__WORK ITEM__.
Scan the records below. Copy every line in which the word "agent" appears.

__Saved entries__.
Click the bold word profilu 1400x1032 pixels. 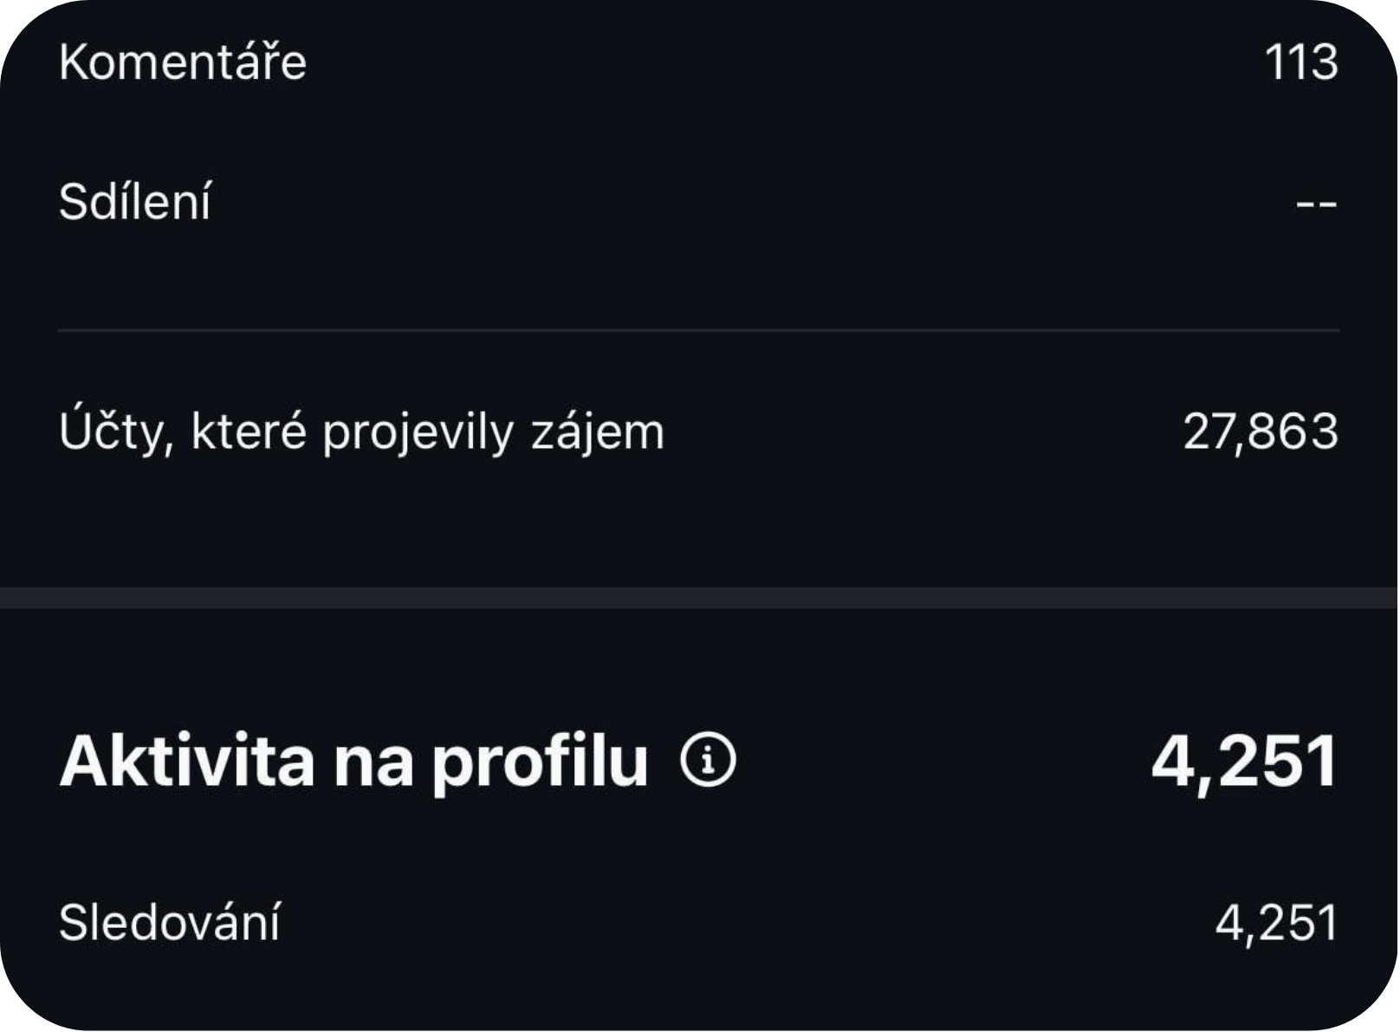pyautogui.click(x=540, y=763)

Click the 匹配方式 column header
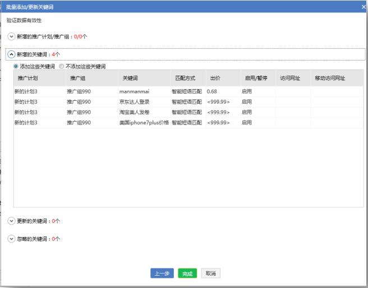185,78
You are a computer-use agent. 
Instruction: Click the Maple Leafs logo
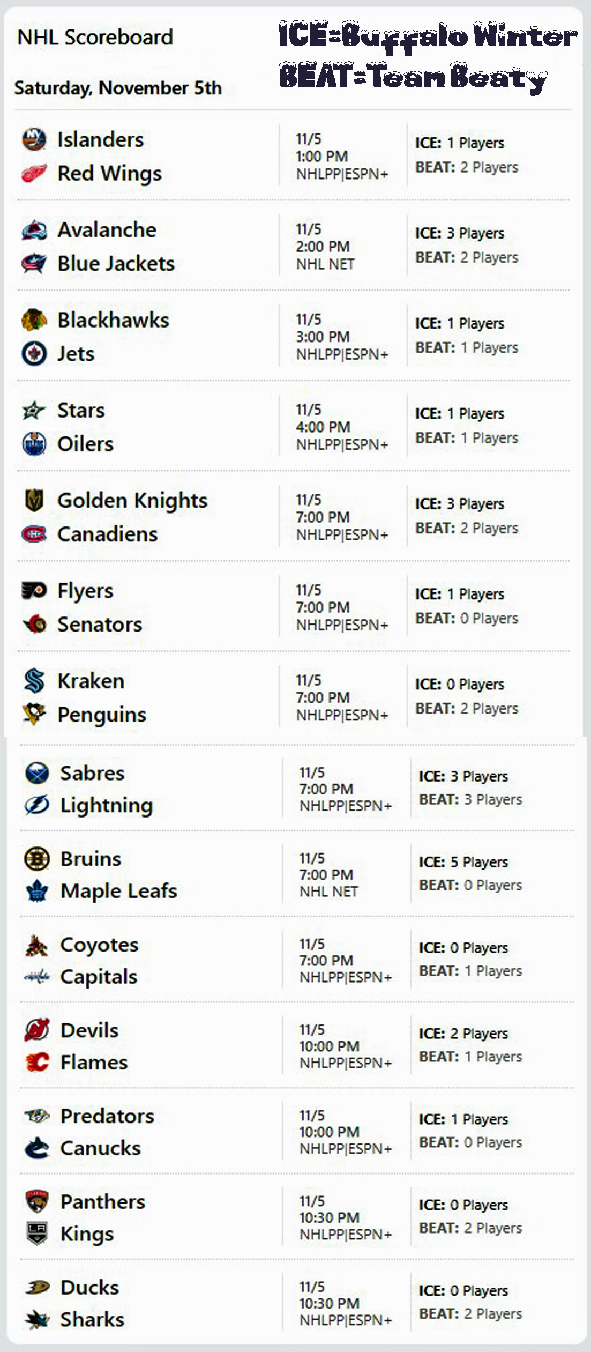point(37,891)
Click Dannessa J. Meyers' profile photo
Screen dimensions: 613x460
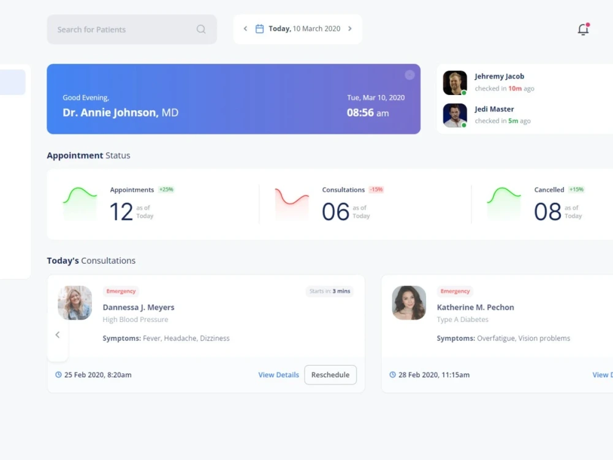pos(74,302)
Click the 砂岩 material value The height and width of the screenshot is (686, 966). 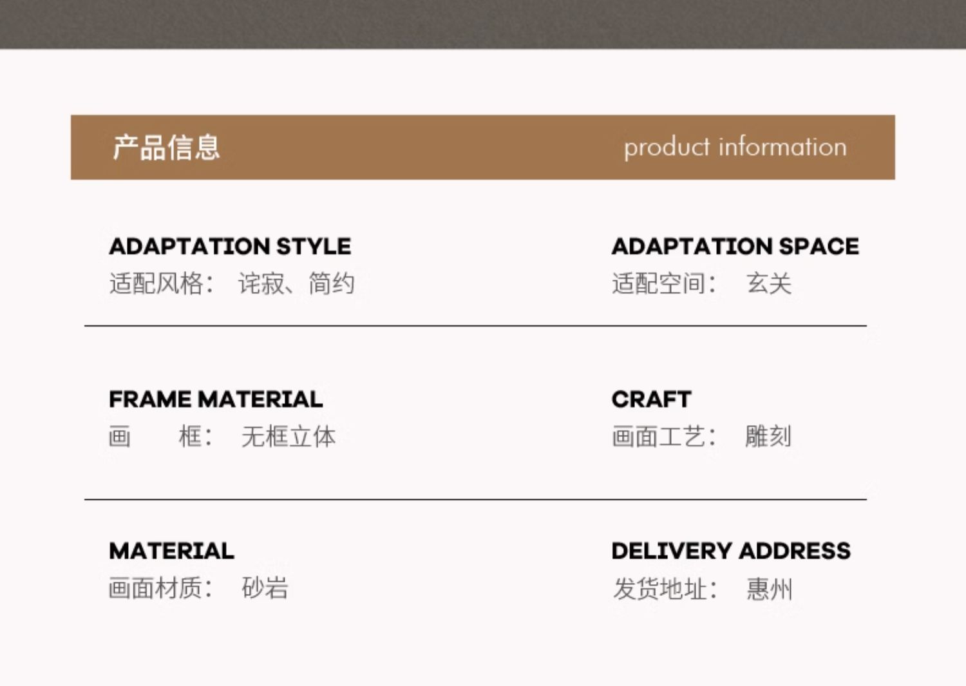pos(265,588)

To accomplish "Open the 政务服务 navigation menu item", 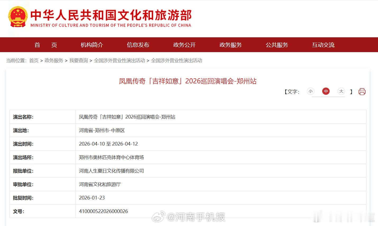I will (230, 45).
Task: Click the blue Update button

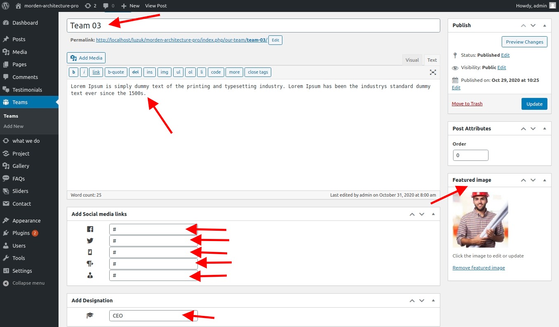Action: coord(534,104)
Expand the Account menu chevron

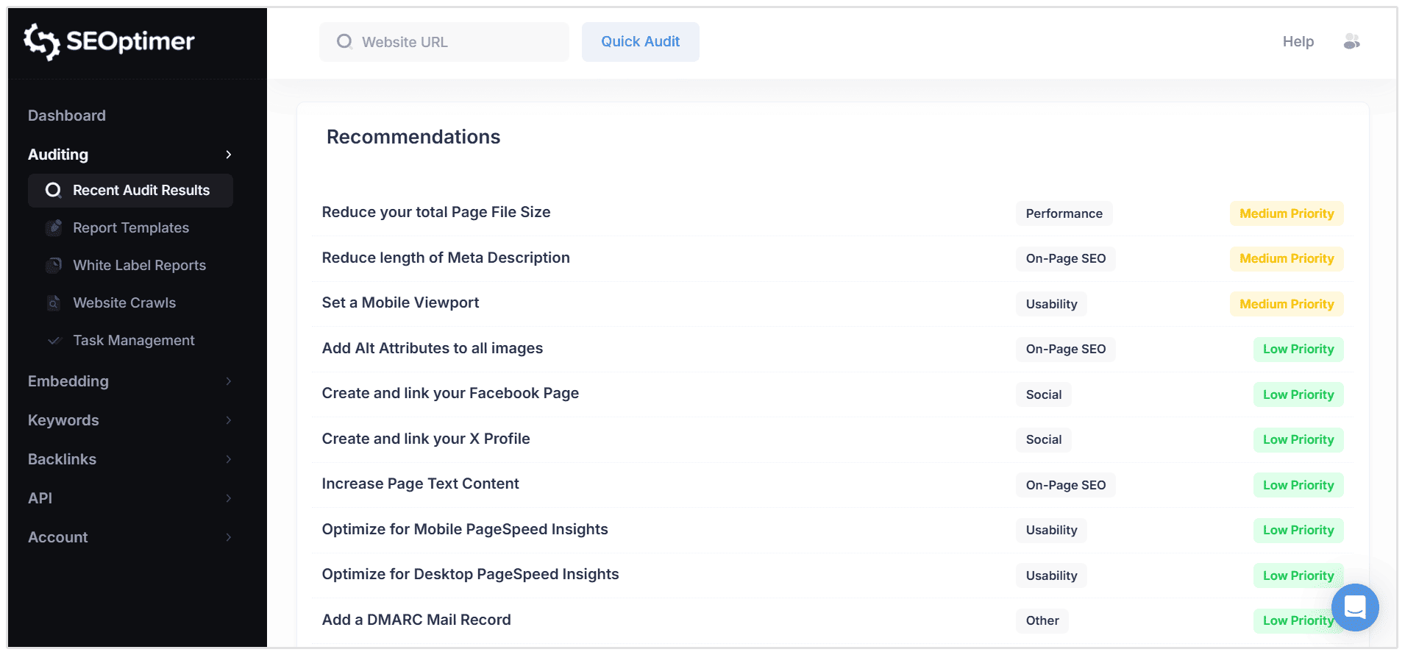pos(229,537)
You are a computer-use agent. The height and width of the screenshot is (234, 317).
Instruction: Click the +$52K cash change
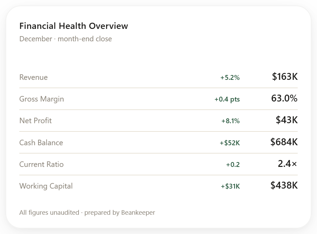pos(230,143)

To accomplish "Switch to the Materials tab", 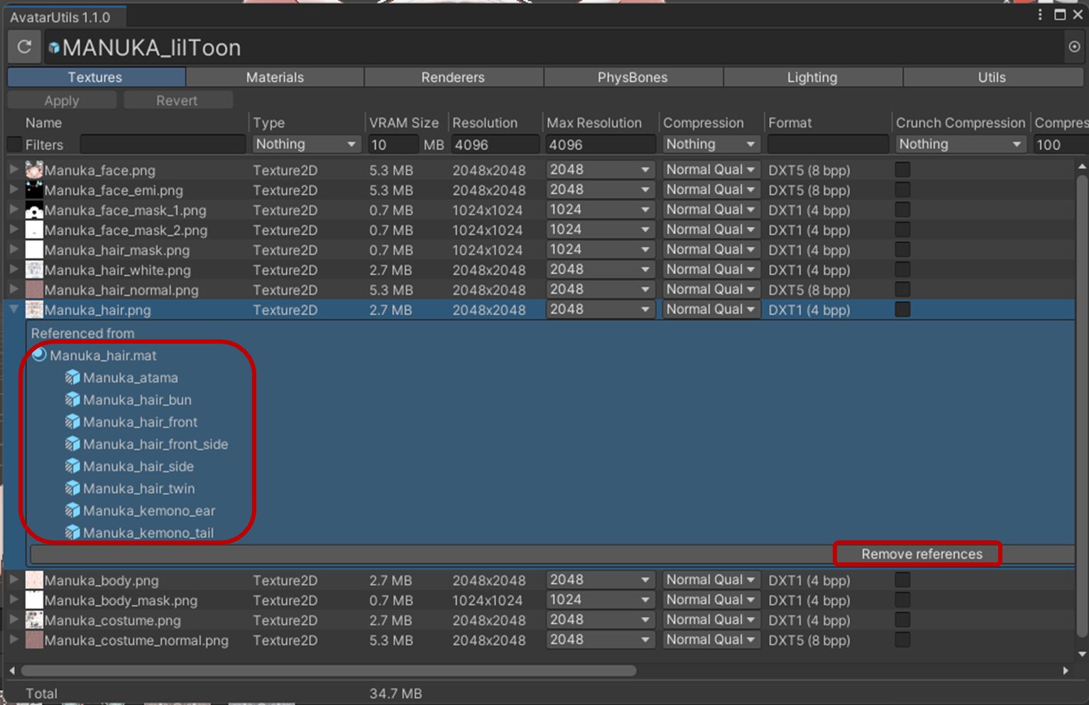I will coord(275,77).
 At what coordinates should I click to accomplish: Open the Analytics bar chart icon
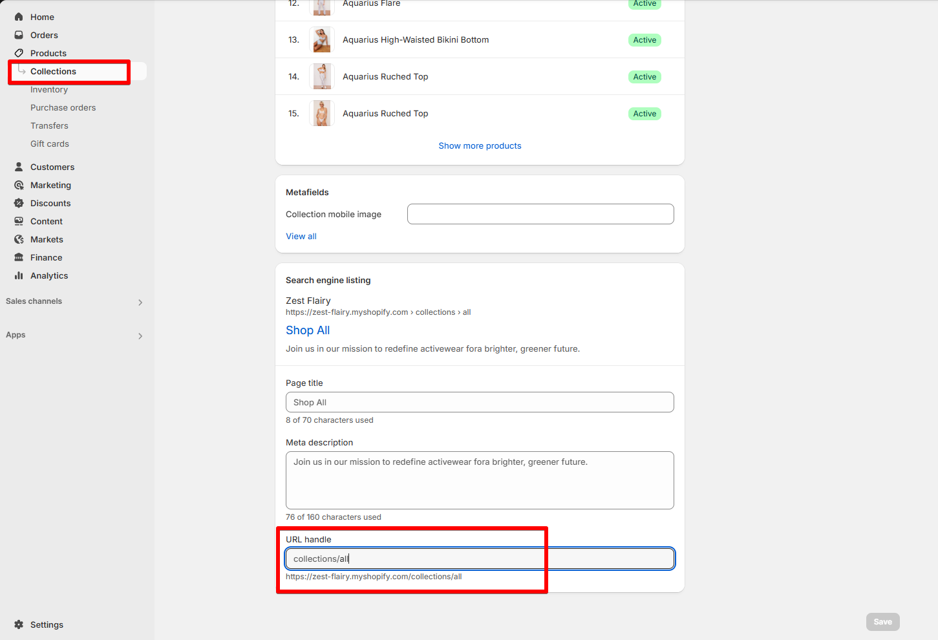point(19,275)
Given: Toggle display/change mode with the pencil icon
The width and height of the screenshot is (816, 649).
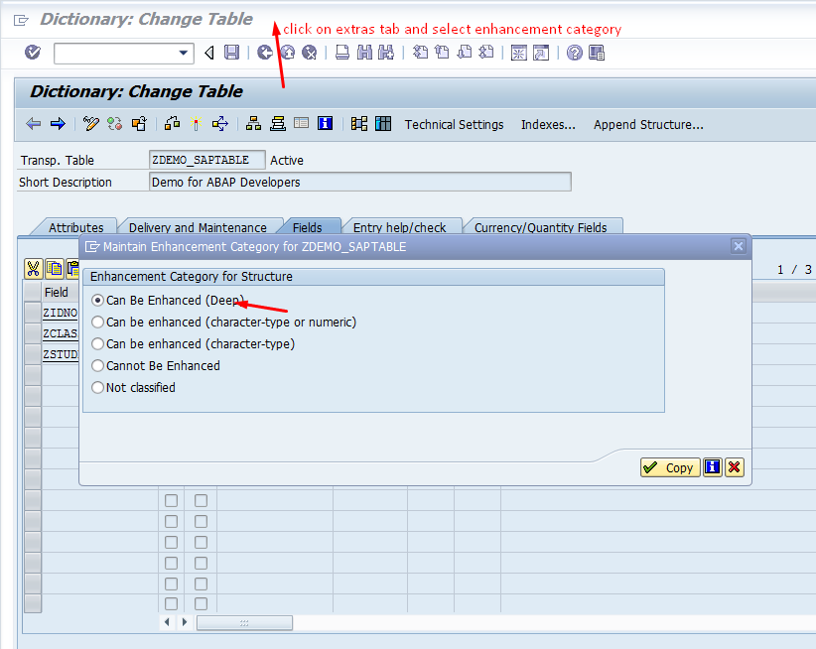Looking at the screenshot, I should (91, 124).
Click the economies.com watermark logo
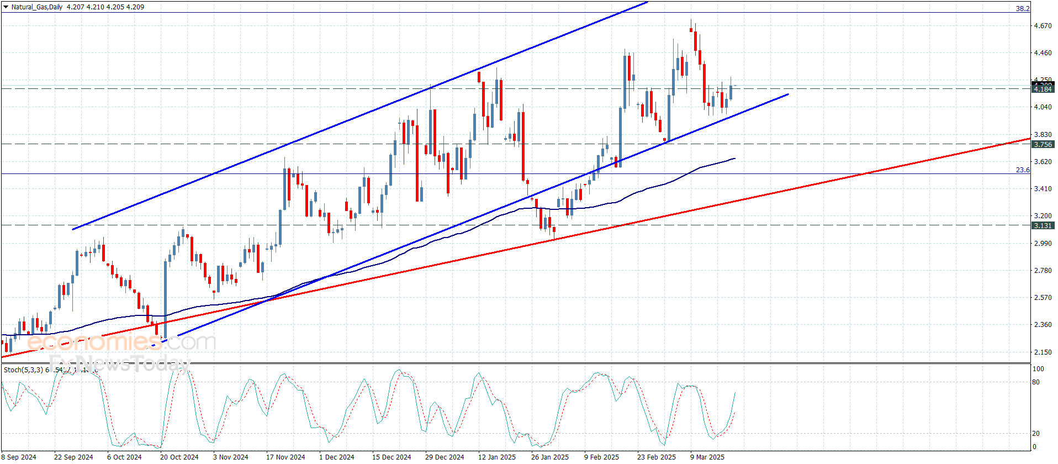 tap(121, 342)
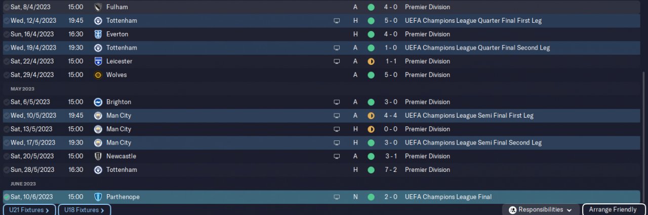The width and height of the screenshot is (648, 215).
Task: Toggle the selection tick beside Sat, 8/4/2023
Action: click(x=7, y=7)
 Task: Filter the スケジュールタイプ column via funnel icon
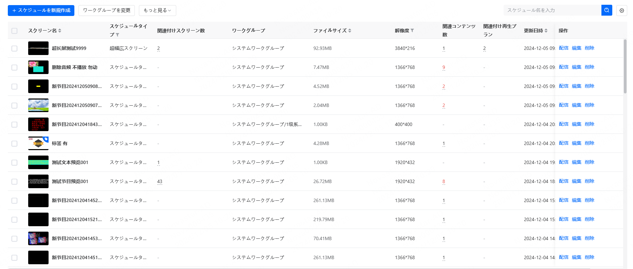click(117, 35)
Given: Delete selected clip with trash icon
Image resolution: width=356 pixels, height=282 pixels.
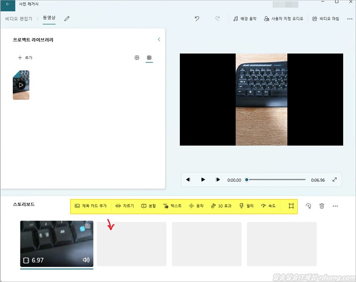Looking at the screenshot, I should click(x=322, y=206).
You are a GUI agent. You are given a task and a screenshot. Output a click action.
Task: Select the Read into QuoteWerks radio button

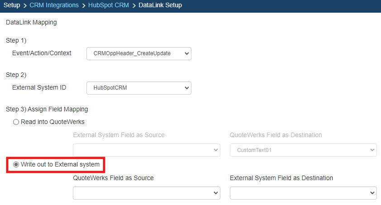coord(16,122)
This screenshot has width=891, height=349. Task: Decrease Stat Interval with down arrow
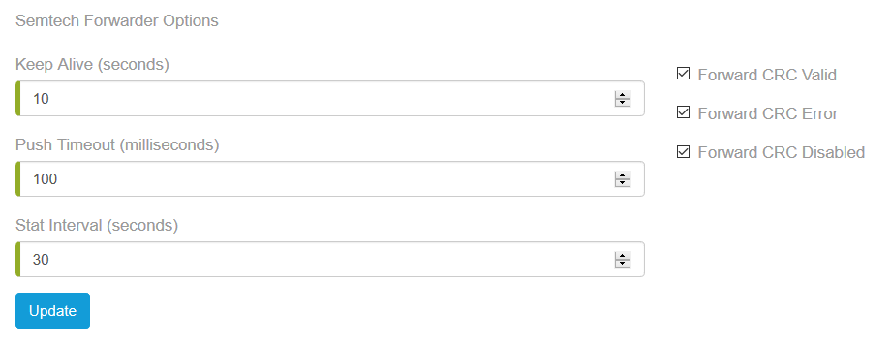[x=623, y=264]
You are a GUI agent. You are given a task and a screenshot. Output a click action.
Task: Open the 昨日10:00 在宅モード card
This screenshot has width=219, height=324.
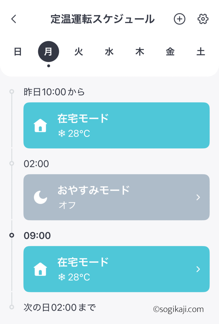point(117,125)
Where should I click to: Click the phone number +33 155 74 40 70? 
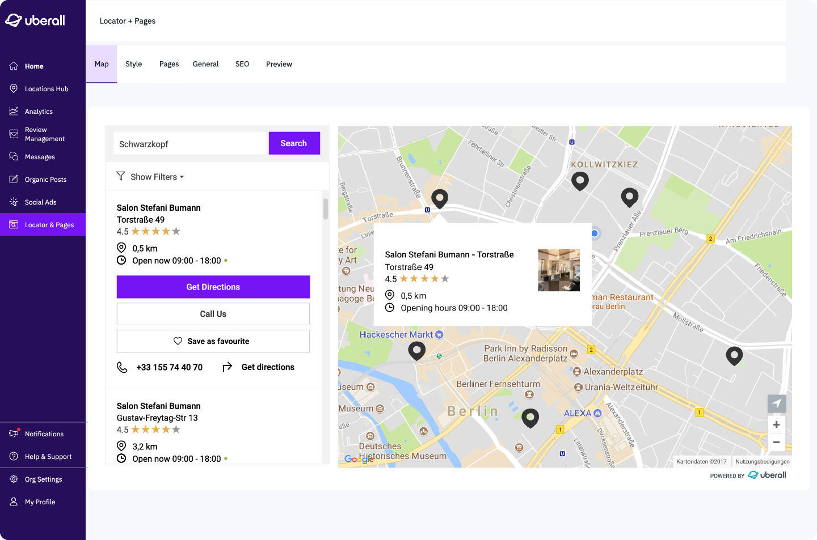[169, 367]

__RESULT FOR THIS EXERCISE__.
You are a computer-use agent. 
You are a computer-use agent. The height and width of the screenshot is (234, 317).
You are a GUI agent. You are given a task and a screenshot. Output a click action.
You are a GUI agent. You are given a task and a screenshot. Output a click action.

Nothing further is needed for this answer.